Rede. Flensburg, 7.9.1922

Mit lebhafter Teilnahme habe ich aus Ihren Worten die schweren Sorgen entnommen, die in wirtschaftlicher und geistiger Beziehung auf der Stadt Flensburg und dem Grenzlande lasten. Über das Maß der allgemeinen Not des deutschen Volkes hinaus ist gerade Ihr Dasein hier durch die Auswirkung des Versailler Vertrages in der neuen Grenze schwer erschüttert, Ihr Wirtschaftsleben ist ernstlich gestört: das Hinterland ist Ihnen entrissen, Ihr Handel unterbrochen, Ihre Industrie, besonders auf den Werften, schwer gefährdet. Sie haben selbst mit großer Tatkraft die wirtschaftliche Umstellung auf die neuen Lebensbedingungen der Stadt in Angriff genommen; die Hilfe des Staates und des Reiches hat Ihnen hierbei nicht gefehlt und wird Ihnen auch künftig nicht versagt sein. So wollen wir hoffen, daß unverzagter Arbeitswille und treues Zusammenarbeiten aller Kräfte der großen wirtschaftlichen Schwierigkeiten Herr werden wird, die Sie jetzt noch bedrücken.

Aber es sind nicht die Güter wirtschaftlichen Lebens allein, die durch den Machtspruch des Versailler Vertrages über die Nordmark in Not gekommen sind; auch deutschem Volkstum und deutscher Kultur sind hier schwere Wunden geschlagen und drohende Gefahren entstanden; deutsche Volksgenossen sind wider ihren Willen und trotz ihrer Proteste von uns abgetrennt worden, und auch jetzt noch wird in den deutsch verbliebenen Teil Schleswigs immer wieder politische Beunruhigung hineingetragen, die das Volksbewußtsein und den Gemeinschaftsgeist mancher Bewohner dieses Landes gefährden.
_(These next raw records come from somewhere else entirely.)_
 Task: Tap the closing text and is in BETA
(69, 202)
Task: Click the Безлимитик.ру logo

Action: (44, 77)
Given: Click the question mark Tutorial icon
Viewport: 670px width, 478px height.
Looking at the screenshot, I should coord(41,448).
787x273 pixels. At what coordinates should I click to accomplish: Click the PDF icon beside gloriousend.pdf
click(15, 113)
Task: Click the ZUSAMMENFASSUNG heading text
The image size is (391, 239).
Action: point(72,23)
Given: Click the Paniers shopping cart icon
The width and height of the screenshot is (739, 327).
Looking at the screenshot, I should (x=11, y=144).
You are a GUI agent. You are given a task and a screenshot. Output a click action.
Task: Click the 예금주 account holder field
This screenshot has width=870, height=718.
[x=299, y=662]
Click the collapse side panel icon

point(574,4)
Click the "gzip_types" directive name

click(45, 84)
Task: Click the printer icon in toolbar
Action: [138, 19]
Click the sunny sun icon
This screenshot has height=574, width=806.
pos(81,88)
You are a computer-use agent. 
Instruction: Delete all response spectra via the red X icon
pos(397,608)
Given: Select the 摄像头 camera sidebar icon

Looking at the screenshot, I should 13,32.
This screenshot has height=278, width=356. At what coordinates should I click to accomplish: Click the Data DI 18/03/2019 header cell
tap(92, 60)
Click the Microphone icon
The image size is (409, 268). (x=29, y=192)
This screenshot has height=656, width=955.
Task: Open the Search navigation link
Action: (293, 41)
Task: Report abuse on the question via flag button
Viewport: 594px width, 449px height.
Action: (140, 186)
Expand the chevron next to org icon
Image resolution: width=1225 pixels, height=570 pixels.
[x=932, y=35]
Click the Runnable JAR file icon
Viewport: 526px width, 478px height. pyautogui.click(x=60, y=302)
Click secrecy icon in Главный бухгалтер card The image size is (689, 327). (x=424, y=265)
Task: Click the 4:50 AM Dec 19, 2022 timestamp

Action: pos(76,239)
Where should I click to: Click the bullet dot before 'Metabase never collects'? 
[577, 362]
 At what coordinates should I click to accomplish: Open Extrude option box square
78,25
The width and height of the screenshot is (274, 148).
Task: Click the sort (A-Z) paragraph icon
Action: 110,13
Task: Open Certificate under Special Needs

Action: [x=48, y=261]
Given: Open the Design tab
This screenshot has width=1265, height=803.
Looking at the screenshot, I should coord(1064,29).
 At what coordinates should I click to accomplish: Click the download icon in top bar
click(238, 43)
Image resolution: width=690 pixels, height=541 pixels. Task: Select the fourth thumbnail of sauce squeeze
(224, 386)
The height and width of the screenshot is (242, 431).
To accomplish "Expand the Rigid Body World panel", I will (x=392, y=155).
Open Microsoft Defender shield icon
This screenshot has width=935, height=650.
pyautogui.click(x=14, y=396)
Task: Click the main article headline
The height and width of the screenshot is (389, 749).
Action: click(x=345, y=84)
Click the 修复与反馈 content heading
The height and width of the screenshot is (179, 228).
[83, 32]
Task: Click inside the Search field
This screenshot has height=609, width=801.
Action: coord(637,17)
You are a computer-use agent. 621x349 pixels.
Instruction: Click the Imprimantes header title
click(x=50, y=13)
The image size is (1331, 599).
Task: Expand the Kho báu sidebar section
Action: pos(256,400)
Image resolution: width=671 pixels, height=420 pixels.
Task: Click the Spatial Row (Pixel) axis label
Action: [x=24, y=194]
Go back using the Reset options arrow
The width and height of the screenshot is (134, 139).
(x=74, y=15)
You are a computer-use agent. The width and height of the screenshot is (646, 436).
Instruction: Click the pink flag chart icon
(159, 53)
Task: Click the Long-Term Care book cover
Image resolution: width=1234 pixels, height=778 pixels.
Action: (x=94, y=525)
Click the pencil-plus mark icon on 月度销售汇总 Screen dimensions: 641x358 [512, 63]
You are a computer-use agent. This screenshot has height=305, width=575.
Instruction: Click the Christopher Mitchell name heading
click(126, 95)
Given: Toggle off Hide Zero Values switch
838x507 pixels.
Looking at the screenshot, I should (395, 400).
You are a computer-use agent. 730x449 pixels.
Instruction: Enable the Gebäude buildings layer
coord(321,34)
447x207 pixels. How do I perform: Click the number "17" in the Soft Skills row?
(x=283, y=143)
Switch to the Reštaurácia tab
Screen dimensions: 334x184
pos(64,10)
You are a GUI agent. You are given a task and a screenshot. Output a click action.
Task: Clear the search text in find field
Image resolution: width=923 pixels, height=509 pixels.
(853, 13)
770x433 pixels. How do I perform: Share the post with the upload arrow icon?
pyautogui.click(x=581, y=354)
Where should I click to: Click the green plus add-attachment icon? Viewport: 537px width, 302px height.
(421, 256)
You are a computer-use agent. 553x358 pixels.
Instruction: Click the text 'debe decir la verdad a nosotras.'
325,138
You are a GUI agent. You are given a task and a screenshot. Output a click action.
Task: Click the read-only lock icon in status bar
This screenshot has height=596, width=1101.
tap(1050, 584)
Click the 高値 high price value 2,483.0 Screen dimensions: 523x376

Sie, meine Herren von Stadt und Land hier, und wir, die preußische Staats- und Reichsleitung, wir wollen es als unsere gemeinsame Aufgabe ansehen, mit den geistigen Waffen einer zielbewußten kulturellen Deutschtumspflege allen Versuchen und Verlockungen entgegenzutreten, wir wollen in opferbereiter Arbeit die jahrhundertealte deutsche Kultur dieses Landes erhalten und, wo es nottut, festigen. Ich freue mich aufrichtig, von Ihnen, Herr Oberbürgermeister, gehört zu haben, wie hier und in ganz Schleswig mit eigener Kraft durch freie Volkspflege der geistige Zusammenhang des deutschen Volkstums gefördert und gestärkt wird, und unser aller Wünsche begleiten Sie in Ihrer Heimatsarbeit.

Die besten Grundlagen unserer Hoffnung auf wirtschaftlichen und geistigen Wiederaufbau sind die großen Mächte der Heimatstreue und der Vaterlandsliebe. Unvergessen wird dem ganzen deutschen Volke das gewaltige Treubekenntnis zum Reiche sein, das Schleswig in seinen Abstimmungstagen abgelegt hat und das uns aufs neue mit diesem Grenzland im Gefühle fester Zusammengehörigkeit eint. In Ihrem heimattreuen Festhalten an diesem deutschen Boden und in diesem unserem Bewußtsein unlösbaren Zusammenhalts mit der Nordmark ist uns die Zuversicht gegeben, daß wir die Nöte der Gegenwart überwinden und den Weg in eine günstigere Zeit uns bahnen.